Durante 10 anos o Ford EcoSport liderou sozinho um segmento que todas as outras marcas ignoravam: o de SUVs compactos. Porém, enquanto dormia sobre os louros do EcoSport, a Ford fez uma opção errada e isso mudou tudo, terminando no triste desfecho desta segunda-feira.
Ao invés de investir em uma nova picape pequena ou compacta, que poderia ser baseada no próprio EcoSport, a Ford olhou para o passado e quis fazer o seu “Gol”. Conseguiu. O Ford Ka é o Volkswagen Gol aprimorado que todos tentavam fazer e não conseguiam. Porém, a GM também quis brincar neste segmento e lançou o Chevrolet Onix.
O Ford Ka era muito bom, mas o Chevrolet Onix chegou com uma multimídia moderna e acessível, e o conceito de câmbio automático no segmento de hatches compactos. Apesar de ter na matriz americana uma das melhores multimídias do mundo, a Sync 2.5 e a Sync 3, a Ford manteve no Ka e no EcoSport a ultrapassada Sync 2. Quando atualizou os carros era tarde. O público estava mais interessado em conectividade do que em motores.

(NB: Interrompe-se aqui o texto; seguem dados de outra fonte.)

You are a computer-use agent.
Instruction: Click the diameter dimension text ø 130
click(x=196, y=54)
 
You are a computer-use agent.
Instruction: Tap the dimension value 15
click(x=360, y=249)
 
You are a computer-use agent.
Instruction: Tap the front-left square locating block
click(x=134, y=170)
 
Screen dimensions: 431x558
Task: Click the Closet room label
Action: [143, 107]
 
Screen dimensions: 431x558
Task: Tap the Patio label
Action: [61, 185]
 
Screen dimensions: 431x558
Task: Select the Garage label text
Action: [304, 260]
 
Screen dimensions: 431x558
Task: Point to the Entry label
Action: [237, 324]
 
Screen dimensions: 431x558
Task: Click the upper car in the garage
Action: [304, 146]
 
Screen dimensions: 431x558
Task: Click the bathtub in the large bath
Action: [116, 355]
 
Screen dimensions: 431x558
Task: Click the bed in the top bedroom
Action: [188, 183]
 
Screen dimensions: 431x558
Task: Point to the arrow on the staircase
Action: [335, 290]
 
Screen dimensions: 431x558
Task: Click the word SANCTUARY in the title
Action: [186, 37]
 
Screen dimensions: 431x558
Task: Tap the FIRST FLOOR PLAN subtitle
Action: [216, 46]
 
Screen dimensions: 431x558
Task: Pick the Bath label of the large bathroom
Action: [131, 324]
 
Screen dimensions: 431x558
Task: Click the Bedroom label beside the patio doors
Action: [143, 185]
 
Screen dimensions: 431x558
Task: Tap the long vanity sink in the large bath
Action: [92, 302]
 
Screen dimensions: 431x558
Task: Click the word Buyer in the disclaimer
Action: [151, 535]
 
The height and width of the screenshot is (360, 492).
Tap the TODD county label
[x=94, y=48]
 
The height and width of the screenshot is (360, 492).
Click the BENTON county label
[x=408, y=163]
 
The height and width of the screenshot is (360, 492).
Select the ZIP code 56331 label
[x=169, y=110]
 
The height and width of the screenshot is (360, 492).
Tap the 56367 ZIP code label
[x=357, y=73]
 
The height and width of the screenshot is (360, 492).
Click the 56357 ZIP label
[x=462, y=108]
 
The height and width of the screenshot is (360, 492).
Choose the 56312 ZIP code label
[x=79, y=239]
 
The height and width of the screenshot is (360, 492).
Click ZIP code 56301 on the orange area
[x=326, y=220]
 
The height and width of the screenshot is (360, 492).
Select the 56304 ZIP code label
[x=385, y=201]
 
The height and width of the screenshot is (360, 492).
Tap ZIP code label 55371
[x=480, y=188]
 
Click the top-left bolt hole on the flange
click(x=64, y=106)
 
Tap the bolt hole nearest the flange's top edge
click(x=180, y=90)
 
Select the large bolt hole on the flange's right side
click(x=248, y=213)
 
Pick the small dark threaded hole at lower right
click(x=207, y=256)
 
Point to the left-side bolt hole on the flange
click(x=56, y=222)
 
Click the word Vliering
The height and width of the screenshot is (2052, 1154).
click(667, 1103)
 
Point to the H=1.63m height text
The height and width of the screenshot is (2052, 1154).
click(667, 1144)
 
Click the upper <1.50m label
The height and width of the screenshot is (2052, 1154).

No Brasil, os custos de produção continuavam sempre altos. Para piorar, as constantes crises econômicas criaram milhões de desempregados e endividados. A Fiat, por exemplo, desistiu dos carros de entrada, que deixavam pouca margem de lucro e exigiam altíssimos volumes de produção, para se concentrar no mercado de picapes, altamente rentável.
Justiça seja feita a vários executivos da Ford Brasil, que queriam entrar no segmento. A picape Courier, baseada no Fiesta, não repetiu o sucesso da Pampa, mas a Ford tinha o know-how de picapes. Poderia ter feito alguma coisa.